What you have to do =
The response must restate the data exactly, with nothing left out.

Data to use =
*-*-*
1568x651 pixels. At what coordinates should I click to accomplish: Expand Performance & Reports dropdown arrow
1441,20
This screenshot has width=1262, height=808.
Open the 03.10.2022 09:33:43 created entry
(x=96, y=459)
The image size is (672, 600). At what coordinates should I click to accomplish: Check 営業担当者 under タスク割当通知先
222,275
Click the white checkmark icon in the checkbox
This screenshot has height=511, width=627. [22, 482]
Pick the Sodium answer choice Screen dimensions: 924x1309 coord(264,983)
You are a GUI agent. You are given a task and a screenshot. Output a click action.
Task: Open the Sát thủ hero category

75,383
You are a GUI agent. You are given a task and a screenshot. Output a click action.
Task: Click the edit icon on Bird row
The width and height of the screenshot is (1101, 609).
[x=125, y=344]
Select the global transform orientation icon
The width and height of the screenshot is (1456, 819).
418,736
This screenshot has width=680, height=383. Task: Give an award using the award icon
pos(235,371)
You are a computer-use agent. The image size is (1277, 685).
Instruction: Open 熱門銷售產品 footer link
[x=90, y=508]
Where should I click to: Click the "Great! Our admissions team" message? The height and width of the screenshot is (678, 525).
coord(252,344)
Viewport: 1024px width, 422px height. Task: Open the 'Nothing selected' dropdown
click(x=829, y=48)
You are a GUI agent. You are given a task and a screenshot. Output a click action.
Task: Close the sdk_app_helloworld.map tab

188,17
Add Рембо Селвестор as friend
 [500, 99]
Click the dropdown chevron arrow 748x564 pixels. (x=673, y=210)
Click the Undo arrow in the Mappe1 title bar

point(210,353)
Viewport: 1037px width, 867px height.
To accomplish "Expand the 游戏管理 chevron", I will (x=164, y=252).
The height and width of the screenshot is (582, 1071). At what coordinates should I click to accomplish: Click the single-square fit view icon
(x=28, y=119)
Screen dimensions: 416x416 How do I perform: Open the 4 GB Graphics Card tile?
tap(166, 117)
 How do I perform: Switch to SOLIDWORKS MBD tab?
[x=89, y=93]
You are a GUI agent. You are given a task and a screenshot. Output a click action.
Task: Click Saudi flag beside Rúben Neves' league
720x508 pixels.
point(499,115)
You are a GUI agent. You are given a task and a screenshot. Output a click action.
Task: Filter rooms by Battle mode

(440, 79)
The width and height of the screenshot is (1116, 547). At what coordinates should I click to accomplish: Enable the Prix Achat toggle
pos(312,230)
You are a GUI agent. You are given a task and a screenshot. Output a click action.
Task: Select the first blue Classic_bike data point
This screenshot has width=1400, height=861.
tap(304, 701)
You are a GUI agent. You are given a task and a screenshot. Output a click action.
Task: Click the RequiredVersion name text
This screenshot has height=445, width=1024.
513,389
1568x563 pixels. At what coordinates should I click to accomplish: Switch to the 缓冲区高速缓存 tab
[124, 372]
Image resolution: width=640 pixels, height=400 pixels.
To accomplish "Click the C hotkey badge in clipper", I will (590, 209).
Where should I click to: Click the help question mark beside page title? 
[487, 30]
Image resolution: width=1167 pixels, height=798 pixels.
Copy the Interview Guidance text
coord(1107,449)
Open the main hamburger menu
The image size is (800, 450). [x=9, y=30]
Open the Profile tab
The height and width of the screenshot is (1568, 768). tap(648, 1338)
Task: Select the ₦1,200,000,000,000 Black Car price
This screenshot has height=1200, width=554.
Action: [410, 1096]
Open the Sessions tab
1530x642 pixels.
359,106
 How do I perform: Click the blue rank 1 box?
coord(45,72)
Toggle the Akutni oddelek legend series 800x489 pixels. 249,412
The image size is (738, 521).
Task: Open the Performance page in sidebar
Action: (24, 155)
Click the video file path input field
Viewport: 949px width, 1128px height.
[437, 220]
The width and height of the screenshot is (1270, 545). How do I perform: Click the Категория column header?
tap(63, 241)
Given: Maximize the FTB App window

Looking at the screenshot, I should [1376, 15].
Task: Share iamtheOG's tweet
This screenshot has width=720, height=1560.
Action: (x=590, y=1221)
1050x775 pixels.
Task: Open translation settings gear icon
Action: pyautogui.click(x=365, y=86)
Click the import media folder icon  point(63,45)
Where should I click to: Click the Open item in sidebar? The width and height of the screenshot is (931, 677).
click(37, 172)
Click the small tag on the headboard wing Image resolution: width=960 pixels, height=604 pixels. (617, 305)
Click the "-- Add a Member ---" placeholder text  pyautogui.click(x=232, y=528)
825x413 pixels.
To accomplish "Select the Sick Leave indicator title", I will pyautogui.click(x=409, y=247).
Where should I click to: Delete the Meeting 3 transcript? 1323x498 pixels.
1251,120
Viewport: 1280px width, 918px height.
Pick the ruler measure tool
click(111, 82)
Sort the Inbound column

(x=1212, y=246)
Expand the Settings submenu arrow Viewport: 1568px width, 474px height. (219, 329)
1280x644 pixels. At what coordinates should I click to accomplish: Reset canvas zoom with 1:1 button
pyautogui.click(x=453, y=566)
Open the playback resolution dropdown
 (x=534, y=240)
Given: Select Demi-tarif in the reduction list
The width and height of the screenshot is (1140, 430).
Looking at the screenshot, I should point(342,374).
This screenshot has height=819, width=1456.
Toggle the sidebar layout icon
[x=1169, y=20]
*-*-*
Solution =
1568x651 pixels. At what coordinates should I click to accomplish: Expand Performance & Reports dropdown arrow
1441,20
This screenshot has width=1262, height=808.
Open the 03.10.2022 09:33:43 created entry
(x=96, y=459)
The image size is (672, 600). At what coordinates should I click to accomplish: Check 営業担当者 under タスク割当通知先
222,275
Click the white checkmark icon in the checkbox
This screenshot has height=511, width=627. [22, 482]
Pick the Sodium answer choice Screen dimensions: 924x1309 coord(264,983)
You are a GUI agent. You are given a task and a screenshot. Output a click action.
Task: Open the Sát thủ hero category

75,383
You are a GUI agent. You are given a task and a screenshot. Output a click action.
Task: Click the edit icon on Bird row
The width and height of the screenshot is (1101, 609).
[x=125, y=344]
Select the global transform orientation icon
The width and height of the screenshot is (1456, 819).
418,736
This screenshot has width=680, height=383. Task: Give an award using the award icon
pos(235,371)
You are a computer-use agent. The image size is (1277, 685).
Instruction: Open 熱門銷售產品 footer link
[x=90, y=508]
Where should I click to: Click the "Great! Our admissions team" message? The height and width of the screenshot is (678, 525).
coord(252,344)
Viewport: 1024px width, 422px height. Task: Open the 'Nothing selected' dropdown
click(x=829, y=48)
You are a GUI agent. You are given a task and a screenshot. Output a click action.
Task: Close the sdk_app_helloworld.map tab

188,17
Add Рембо Селвестор as friend
 [500, 99]
Click the dropdown chevron arrow 748x564 pixels. (x=673, y=210)
Click the Undo arrow in the Mappe1 title bar

point(210,353)
Viewport: 1037px width, 867px height.
To accomplish "Expand the 游戏管理 chevron", I will (x=164, y=252).
The height and width of the screenshot is (582, 1071). At what coordinates should I click to accomplish: Click the single-square fit view icon
(x=28, y=119)
Screen dimensions: 416x416 How do I perform: Open the 4 GB Graphics Card tile?
tap(166, 117)
 How do I perform: Switch to SOLIDWORKS MBD tab?
[x=89, y=93]
You are a GUI agent. You are given a task and a screenshot. Output a click action.
Task: Click Saudi flag beside Rúben Neves' league
720x508 pixels.
point(499,115)
You are a GUI agent. You are given a task and a screenshot. Output a click action.
Task: Filter rooms by Battle mode

(440, 79)
The width and height of the screenshot is (1116, 547). At what coordinates should I click to accomplish: Enable the Prix Achat toggle
pos(312,230)
You are a GUI agent. You are given a task and a screenshot. Output a click action.
Task: Select the first blue Classic_bike data point
This screenshot has width=1400, height=861.
tap(304, 701)
You are a GUI agent. You are given a task and a screenshot. Output a click action.
Task: Click the RequiredVersion name text
This screenshot has height=445, width=1024.
513,389
1568x563 pixels. At what coordinates should I click to accomplish: Switch to the 缓冲区高速缓存 tab
[124, 372]
Image resolution: width=640 pixels, height=400 pixels.
To accomplish "Click the C hotkey badge in clipper", I will (590, 209).
Where should I click to: Click the help question mark beside page title? 
[487, 30]
Image resolution: width=1167 pixels, height=798 pixels.
Copy the Interview Guidance text
coord(1107,449)
Open the main hamburger menu
The image size is (800, 450). [x=9, y=30]
Open the Profile tab
The height and width of the screenshot is (1568, 768). tap(648, 1338)
Task: Select the ₦1,200,000,000,000 Black Car price
This screenshot has height=1200, width=554.
Action: [410, 1096]
Open the Sessions tab
1530x642 pixels.
359,106
 How do I perform: Click the blue rank 1 box?
coord(45,72)
Toggle the Akutni oddelek legend series 800x489 pixels. 249,412
The image size is (738, 521).
Task: Open the Performance page in sidebar
Action: (24, 155)
Click the video file path input field
Viewport: 949px width, 1128px height.
[437, 220]
The width and height of the screenshot is (1270, 545). How do I perform: Click the Категория column header?
tap(63, 241)
Given: Maximize the FTB App window

Looking at the screenshot, I should [1376, 15].
Task: Share iamtheOG's tweet
This screenshot has width=720, height=1560.
Action: (x=590, y=1221)
1050x775 pixels.
Task: Open translation settings gear icon
Action: pyautogui.click(x=365, y=86)
Click the import media folder icon  point(63,45)
Where should I click to: Click the Open item in sidebar? The width and height of the screenshot is (931, 677).
click(37, 172)
Click the small tag on the headboard wing Image resolution: width=960 pixels, height=604 pixels. (617, 305)
Click the "-- Add a Member ---" placeholder text  pyautogui.click(x=232, y=528)
825x413 pixels.
To accomplish "Select the Sick Leave indicator title", I will pyautogui.click(x=409, y=247).
Where should I click to: Delete the Meeting 3 transcript? 1323x498 pixels.
1251,120
Viewport: 1280px width, 918px height.
Pick the ruler measure tool
click(111, 82)
Sort the Inbound column

(x=1212, y=246)
Expand the Settings submenu arrow Viewport: 1568px width, 474px height. (219, 329)
1280x644 pixels. At what coordinates should I click to accomplish: Reset canvas zoom with 1:1 button
pyautogui.click(x=453, y=566)
Open the playback resolution dropdown
 (x=534, y=240)
Given: Select Demi-tarif in the reduction list
The width and height of the screenshot is (1140, 430).
Looking at the screenshot, I should point(342,374).
This screenshot has height=819, width=1456.
Toggle the sidebar layout icon
[x=1169, y=20]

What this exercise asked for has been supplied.